= G. Duncan Bauman =

American journalist

George Duncan Bauman (April 12, 1912 – April 14, 2003) was the publisher of the St. Louis Globe-Democrat from 1967 until 1984.

He was born in Humboldt, Iowa, in 1912, the son of Peter William Bauman, Sr. (1886–1976) and Mae Marguerite (Duncan) Bauman (1890–1971), daughter of Alexander Hood Duncan (1859–1942), who owned a furniture store and mortuary in Humboldt. He had two siblings: a sister, Virginia Mae (Mrs. Louis P. Matthei, M.D.) (1915–1996) and Peter William, Jr. (Mary Jane Christine) (1919–2001). George Bauman graduated from Loyola Academy in Chicago, class of 1930, and attended and graduated from Loyola University Chicago from 1930 to 1935.

After graduation, Bauman began his work in journalism as a reporter for the Chicago Herald-Examiner. There, he was involved in the surrender of Robert George Irwin, wanted for the Easter weekend murder of girlfriend Veronica Gedeon, her mother, and a boarder. The Herald-Examiner had paid Irwin $5,000 for the exclusive rights to Irwin’s confession and surrender to authorities.

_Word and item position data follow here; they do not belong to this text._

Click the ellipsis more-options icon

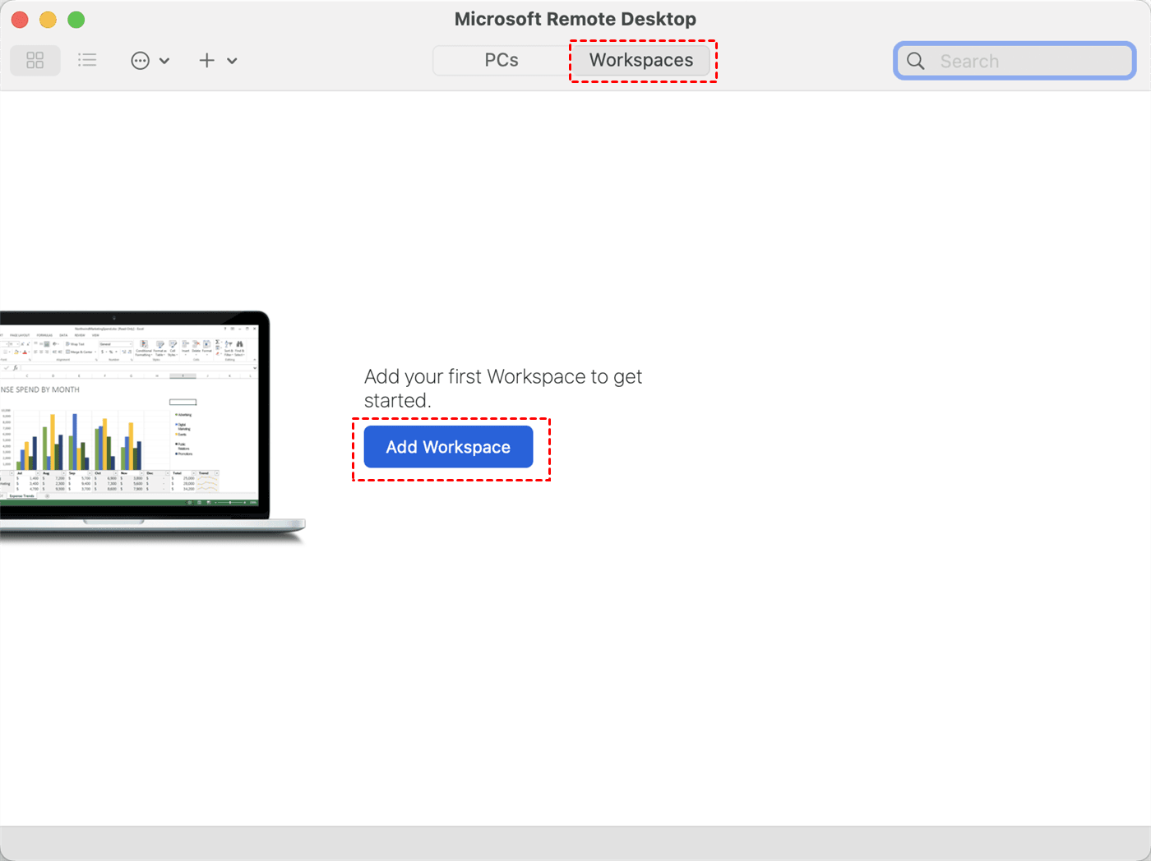(x=141, y=61)
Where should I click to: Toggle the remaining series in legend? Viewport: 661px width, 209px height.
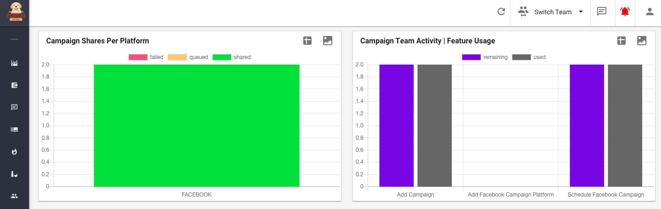click(485, 57)
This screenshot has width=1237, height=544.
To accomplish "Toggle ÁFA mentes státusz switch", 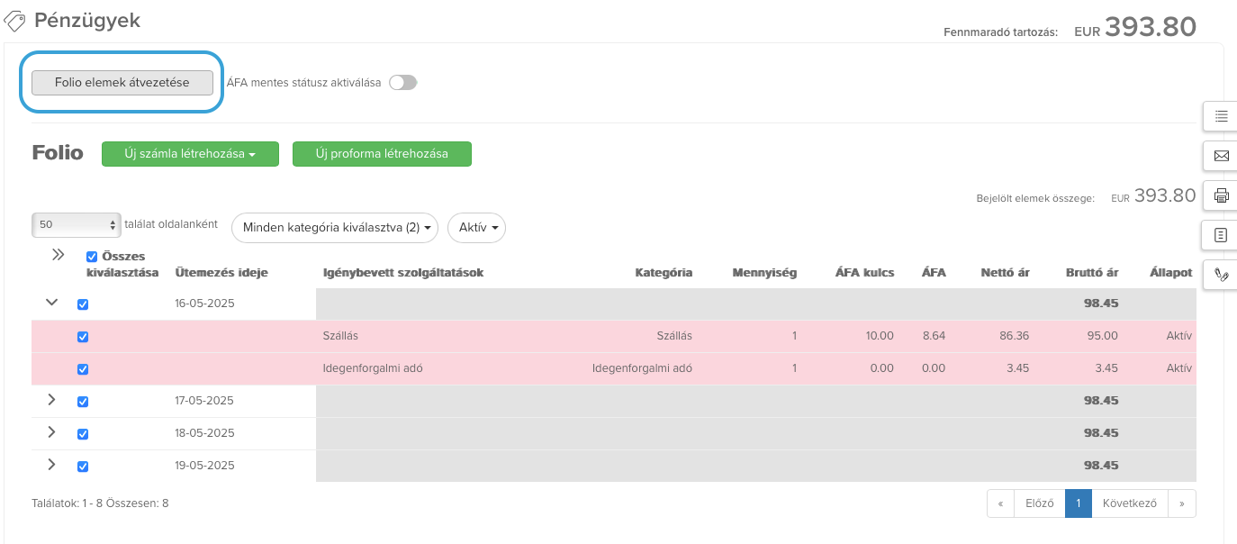I will 403,83.
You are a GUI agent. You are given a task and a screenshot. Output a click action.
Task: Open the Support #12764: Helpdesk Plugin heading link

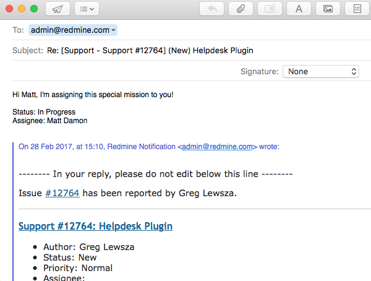pos(95,226)
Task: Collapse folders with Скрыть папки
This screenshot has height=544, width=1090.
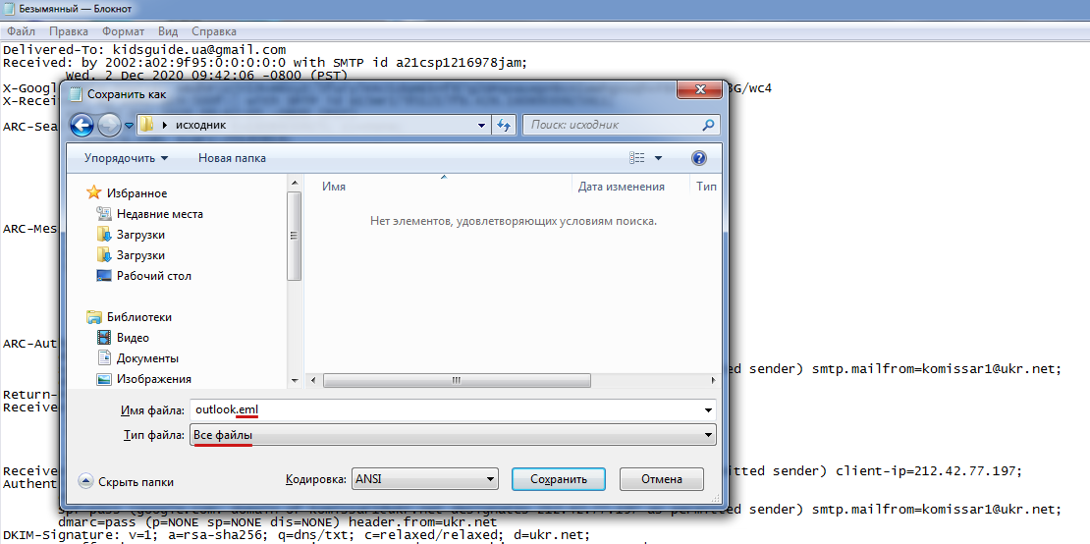Action: click(x=127, y=481)
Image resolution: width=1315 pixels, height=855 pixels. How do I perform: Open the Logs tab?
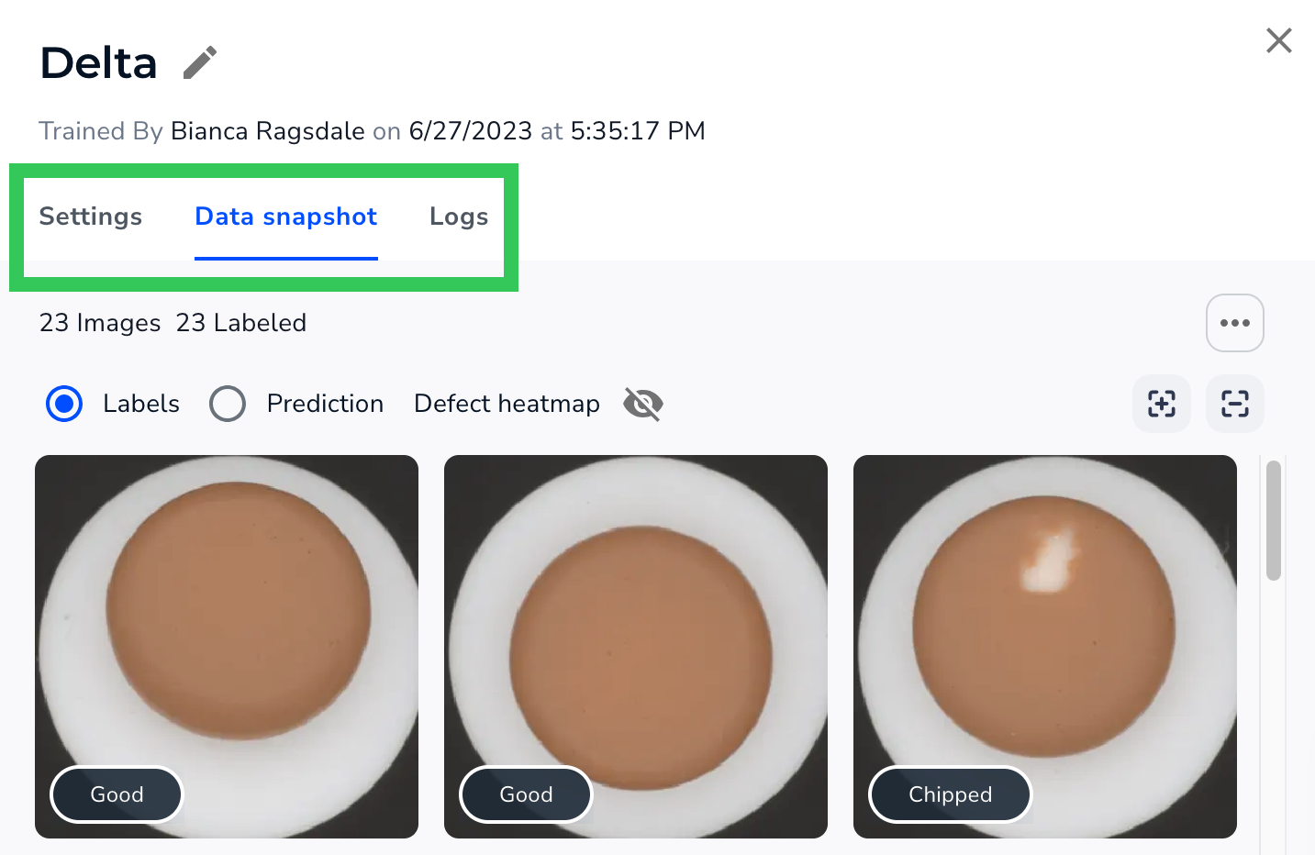point(459,217)
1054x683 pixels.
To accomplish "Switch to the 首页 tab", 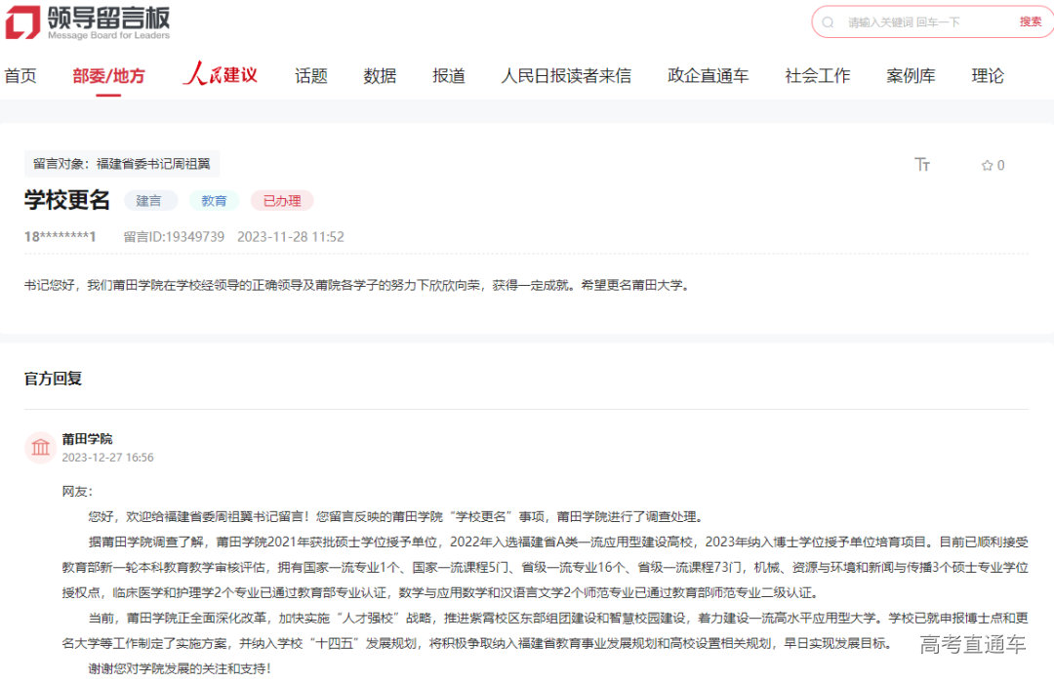I will click(20, 75).
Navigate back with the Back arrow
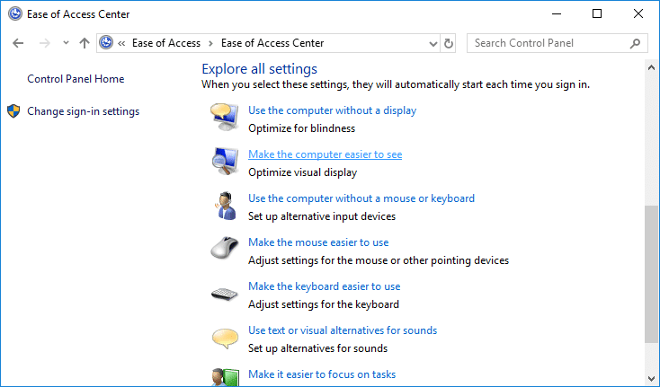Viewport: 660px width, 387px height. coord(19,43)
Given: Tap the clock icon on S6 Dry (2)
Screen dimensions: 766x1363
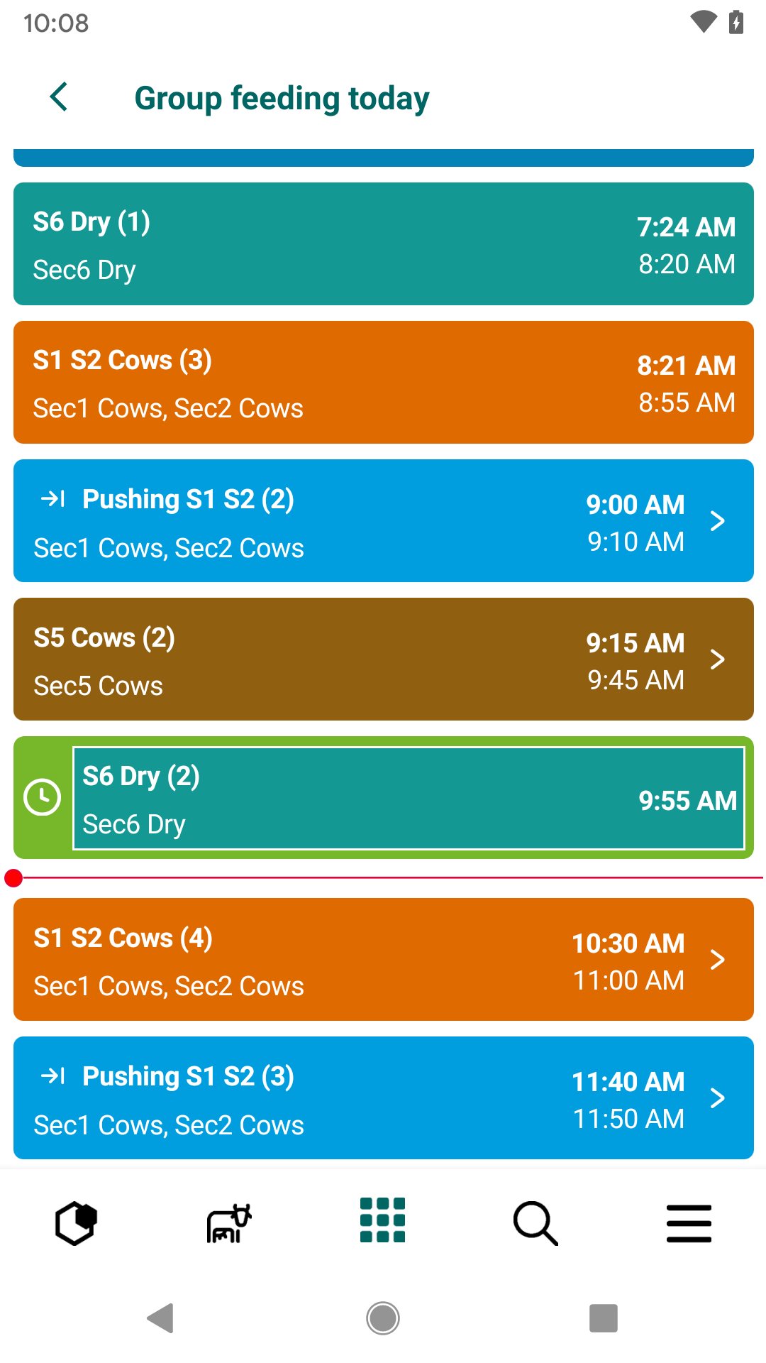Looking at the screenshot, I should 43,797.
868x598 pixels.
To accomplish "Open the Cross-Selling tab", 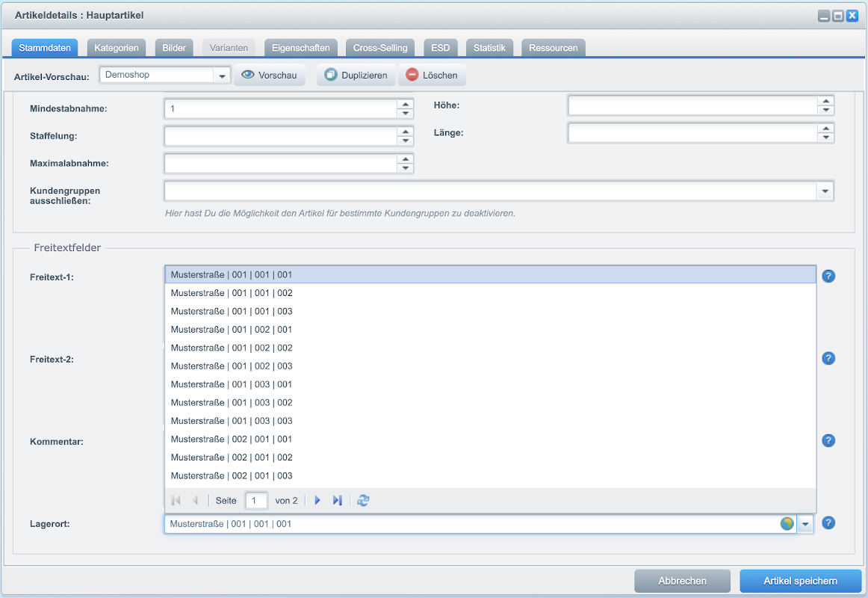I will (x=380, y=48).
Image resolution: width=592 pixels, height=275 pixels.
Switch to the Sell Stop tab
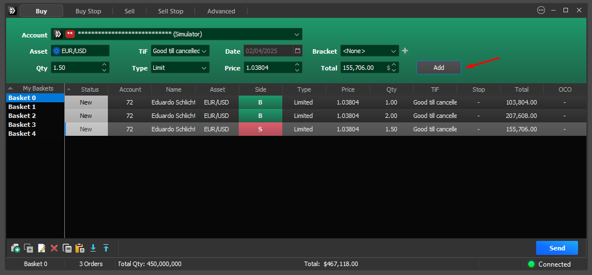[x=171, y=11]
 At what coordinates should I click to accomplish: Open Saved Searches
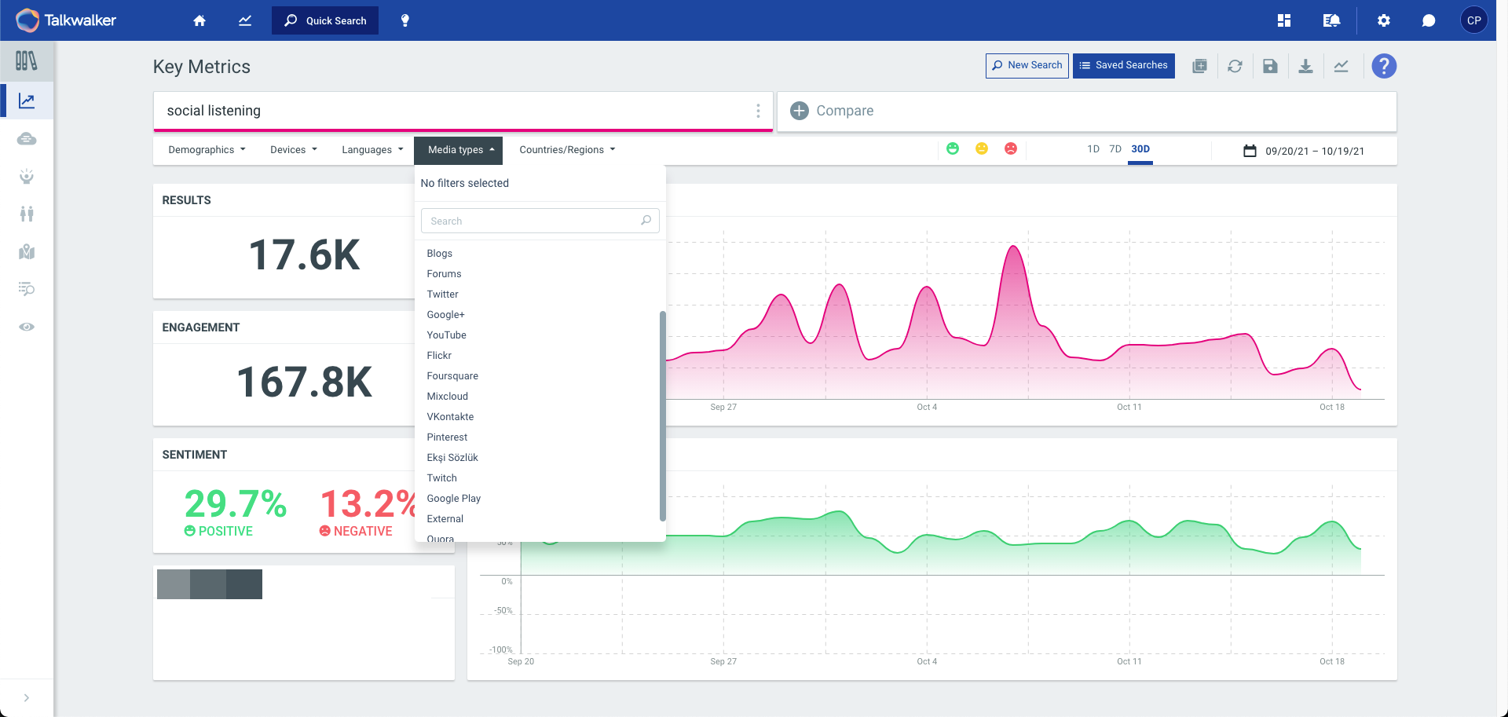(1124, 66)
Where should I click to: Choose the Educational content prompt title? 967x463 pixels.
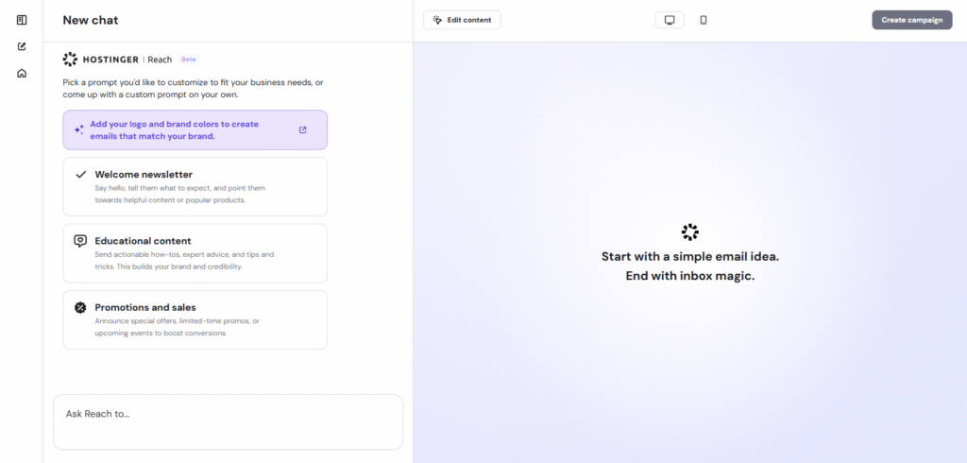point(143,241)
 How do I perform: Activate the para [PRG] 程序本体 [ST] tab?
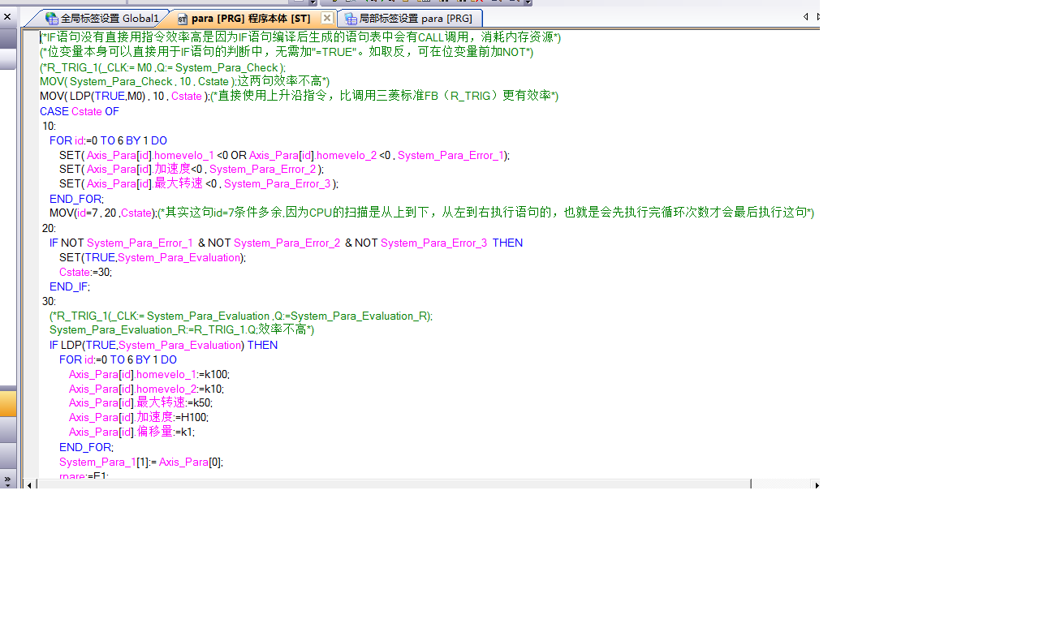click(x=250, y=18)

Bauman temporarily left journalism in 1939, moving to St. Louis to work as an architectural representative for the paint manufacturer Pratt & Lambert Inc. In 1943, however, he returned, joining the St. Louis Globe-Democrat as a reporter. He became the assistant city editor (while attending the School of Law at Washington University in St. Louis, where he graduated in 1948). Bauman was promoted to the newspaper’s personnel manager in 1951. In 1959, after the newspaper had been purchased by the Newhouse family in 1955 and had entered into a joint operating agreement with its principal competitor, the St. Louis Post-Dispatch, he became the Globe-Democrats business manager. In 1967, he was named to succeed Richard Amberg as its publisher.

A major difference between the St. Louis dailies concerned their policies of civic involvement. While the Pulitzer family’s Post-Dispatch formally prohibited its staff from most involvement in local organizations to avoid conflicts of interest, the Globe-Democrat encouraged it, and Bauman was particularly active in St. Louis civic organizations. From 1957 to 1961 he served as the secretary of the St. Louis Board of Election Commissioners.

The editorial position of the Globe-Democrat was more conservative and blue-collar-oriented than position of the Post-Dispatch. In 1962 Bauman hired Patrick J. Buchanan, newly graduated from the Missouri School of Journalism, to the editorial page staff.

A special congressional committee investigating efforts by the Federal Bureau of Investigation to discredit Martin Luther King Jr. suggested that a March 30, 1968 Globe-Democrat editorial critical of Dr. King was inspired and ghostwritten by the FBI, which considered the newspaper’s publisher to be “especially cooperative to the bureau.” While recognizing that the Globe-Democrat’s editorial was protected by the First Amendment, the Committee was highly critical of “the ease with which the Bureau had been able to use the newspaper for its counterintelligence initiatives.” The Committee found that, not only did the FBI’s conduct “contribute to the hostile climate that surrounded Dr. King, it was morally reprehensible, illegal, felonious, and unconstitutional.”

In 1983, the Pulitzers and Samuel Irving Newhouse, Jr. entered into an agreement under which the Globe-Democrat would fold, and Newhouse News Service would receive a share of the resulting profits of the Post-Dispatch. Thus, in October 1983 Bauman announced the end of his newspaper, effective December 31, 1983. However, the United States Department of Justice Antitrust Division insisted that Newhouse seek out a purchaser, and in December 1983 a sale to Jeffrey M. Gluck was announced. Bauman retired, however, and by 1986 the newspaper closed for good.

Bauman was married twice: First to Nora Catherine Kelly (1913–1990), from 1938 until her death. In 1991, Bauman married Lucy Beatrice (Hencke) Hume, widow of Fred Hume, a St. Louis businessman who had worked with Bauman at the Globe-Democrat in the 1940s. Bauman had no children.

In 1999 Bauman and co-author Mary Kimbrough published a memoir, Behind the Headlines: Stories About People and Events Which Shaped St. Louis. In 2006, he was inducted into the Hall of Fame of the Missouri History Museum.